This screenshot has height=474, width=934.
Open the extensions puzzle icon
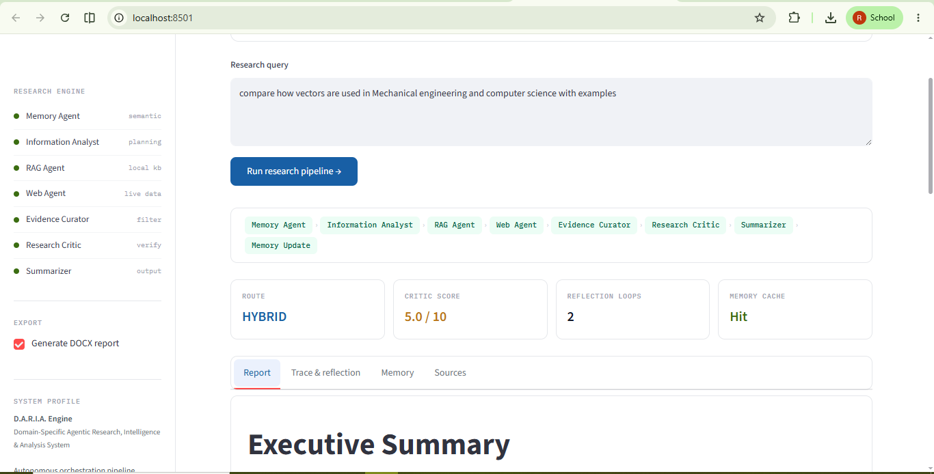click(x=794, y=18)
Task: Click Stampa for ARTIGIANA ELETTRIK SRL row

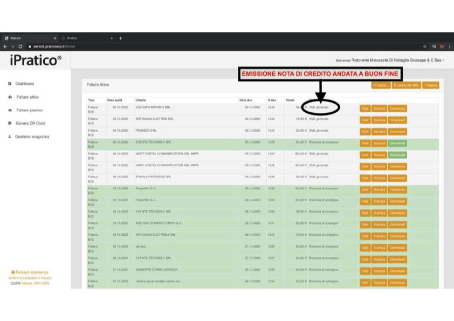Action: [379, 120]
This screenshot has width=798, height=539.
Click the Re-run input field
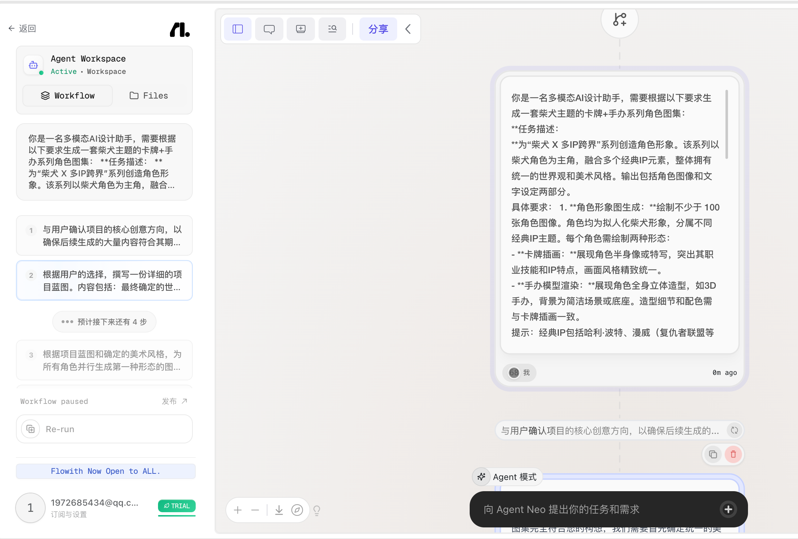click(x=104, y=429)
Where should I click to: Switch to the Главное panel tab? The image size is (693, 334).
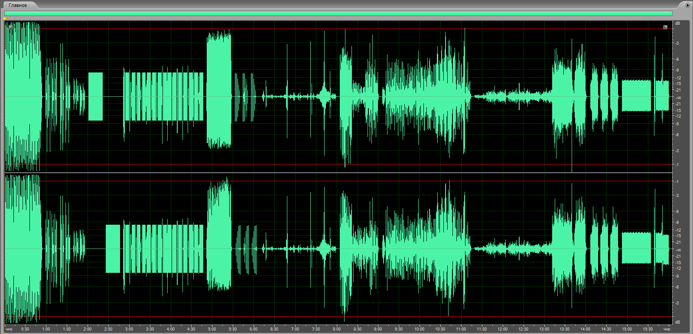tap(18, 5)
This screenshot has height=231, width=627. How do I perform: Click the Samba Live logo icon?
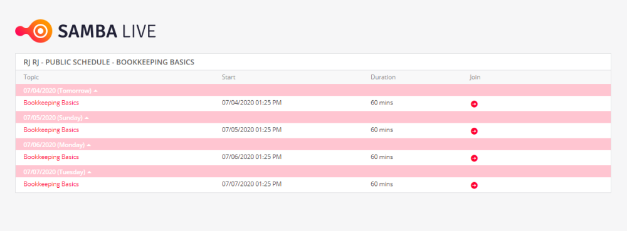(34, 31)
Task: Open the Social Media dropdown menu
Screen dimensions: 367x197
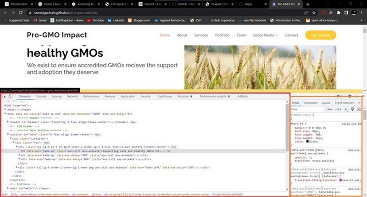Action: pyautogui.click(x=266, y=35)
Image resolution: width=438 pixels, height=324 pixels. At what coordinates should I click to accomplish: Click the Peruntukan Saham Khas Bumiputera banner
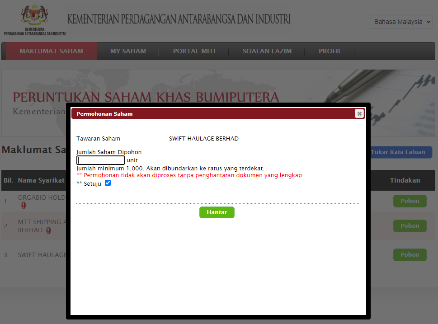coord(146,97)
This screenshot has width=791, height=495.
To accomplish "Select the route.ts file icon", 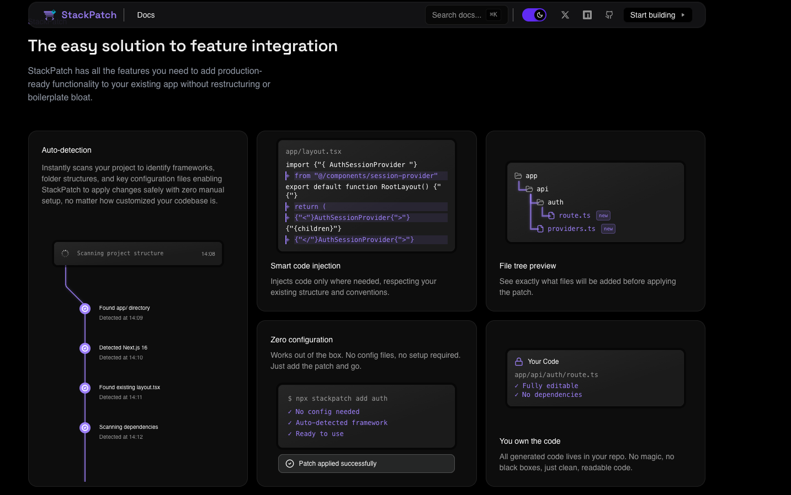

────────────────

* _PROBLEM TO SOLVE_: We ask that the entries above be copied exactly, with the pictures omitted.

* _ANSWER TO THE EXERCISE_:
This screenshot has height=474, width=934.
Open the extensions puzzle icon
click(x=794, y=18)
Task: Click Stampa for ARTIGIANA ELETTRIK SRL row

Action: [379, 120]
This screenshot has width=798, height=539.
Click the Re-run input field
click(x=104, y=429)
Where should I click to: Switch to the Главное panel tab? The image size is (693, 334).
tap(18, 5)
This screenshot has height=231, width=627. How do I perform: Click the Samba Live logo icon?
(34, 31)
Task: Open the Social Media dropdown menu
Screen dimensions: 367x197
Action: pyautogui.click(x=266, y=35)
Image resolution: width=438 pixels, height=324 pixels. At what coordinates should I click to accomplish: Click the Peruntukan Saham Khas Bumiputera banner
coord(146,97)
This screenshot has width=791, height=495.
To accomplish "Select the route.ts file icon", 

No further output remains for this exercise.